Transcribe every record as it stands and set the images aside.

+++++

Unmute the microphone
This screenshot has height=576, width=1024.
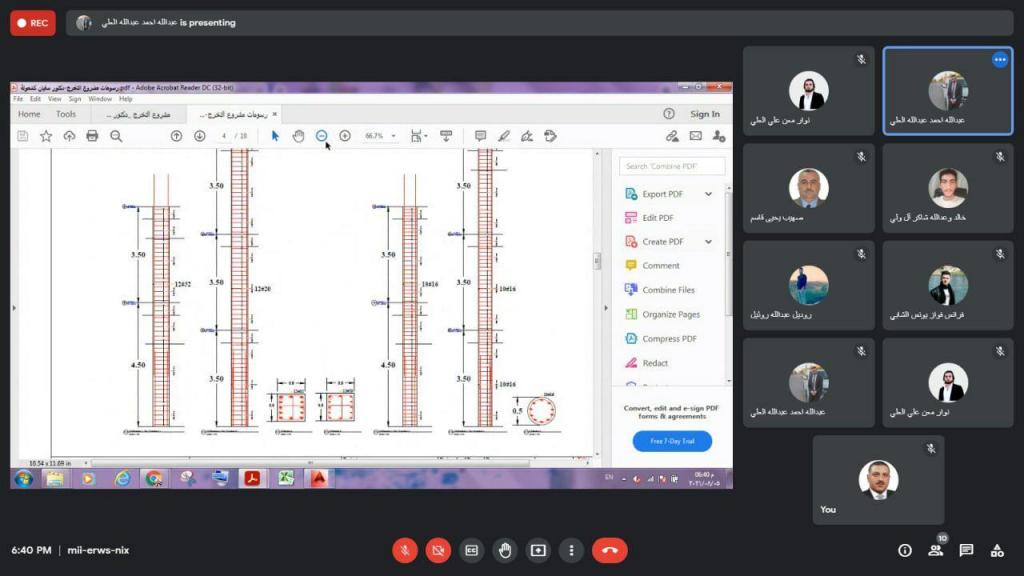click(x=405, y=550)
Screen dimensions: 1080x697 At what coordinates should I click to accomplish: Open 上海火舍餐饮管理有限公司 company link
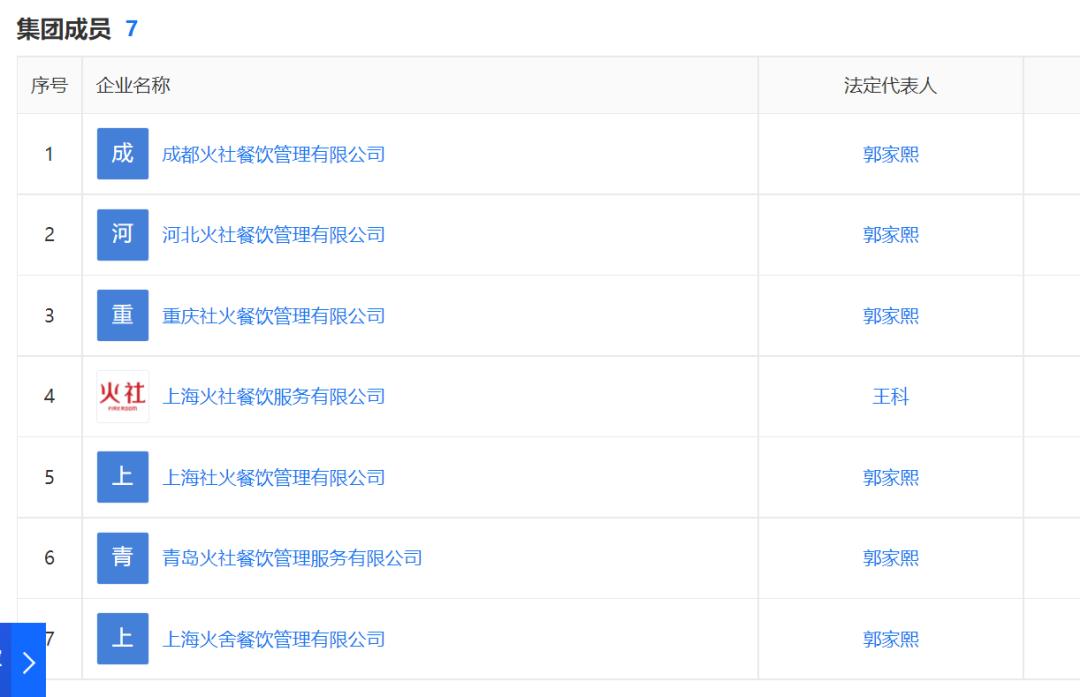point(273,639)
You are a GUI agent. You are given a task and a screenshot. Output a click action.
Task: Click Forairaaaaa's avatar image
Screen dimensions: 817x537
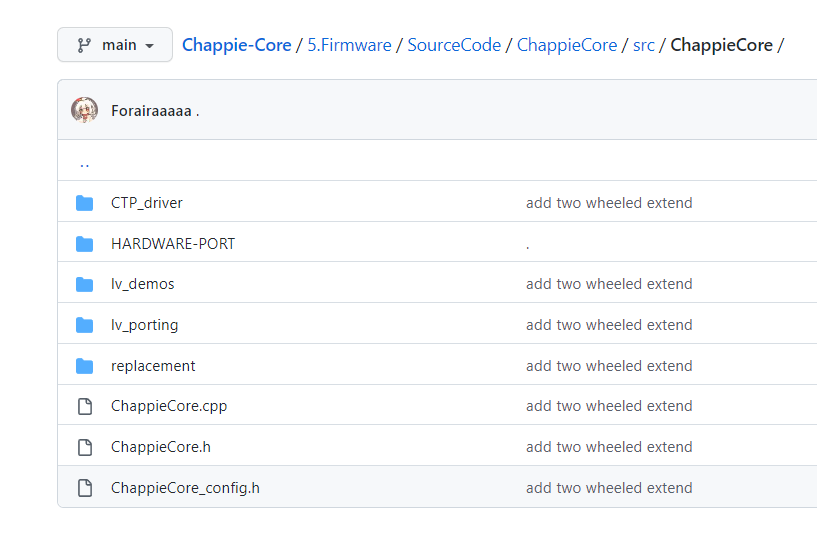click(x=84, y=110)
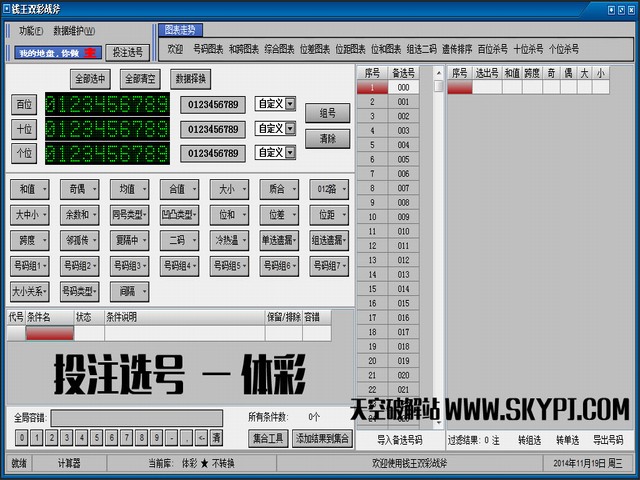Click the 全部选中 select-all button
The height and width of the screenshot is (480, 640).
pyautogui.click(x=91, y=78)
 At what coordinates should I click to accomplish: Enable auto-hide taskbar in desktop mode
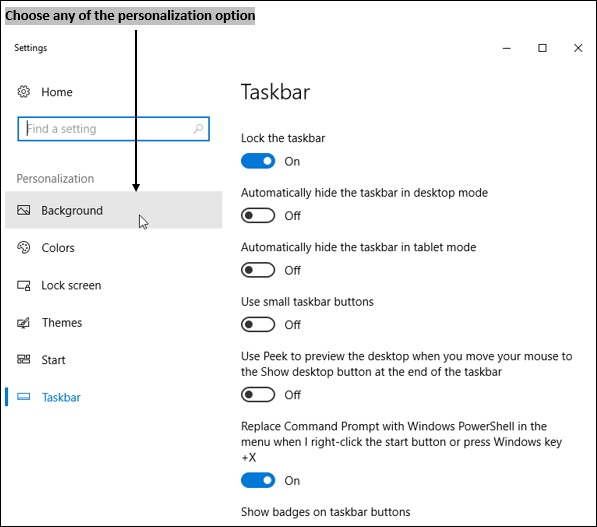[258, 216]
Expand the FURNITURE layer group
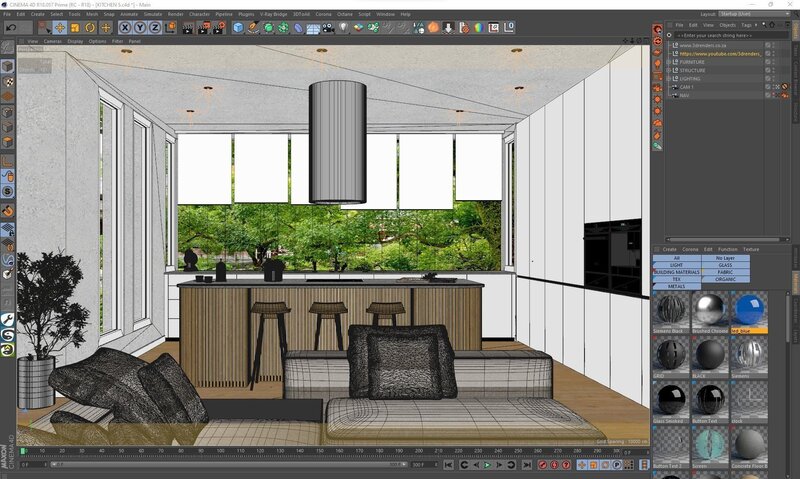The width and height of the screenshot is (800, 479). [669, 62]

+++++

■ **YOUR SOLUTION**:
Unmute the microphone
This screenshot has height=576, width=1024.
click(x=405, y=550)
Screen dimensions: 1080x697 At what coordinates should I click to accomplish: Open 上海火舍餐饮管理有限公司 company link
point(273,639)
You are a GUI agent. You are given a task and a screenshot. Output a click action.
Task: Click Forairaaaaa's avatar image
Screen dimensions: 817x537
click(x=84, y=110)
Click the 全部选中 select-all button
The height and width of the screenshot is (480, 640).
pyautogui.click(x=91, y=78)
 At what coordinates should I click to accomplish: Enable auto-hide taskbar in desktop mode
[258, 216]
Expand the FURNITURE layer group
The width and height of the screenshot is (800, 479). [669, 62]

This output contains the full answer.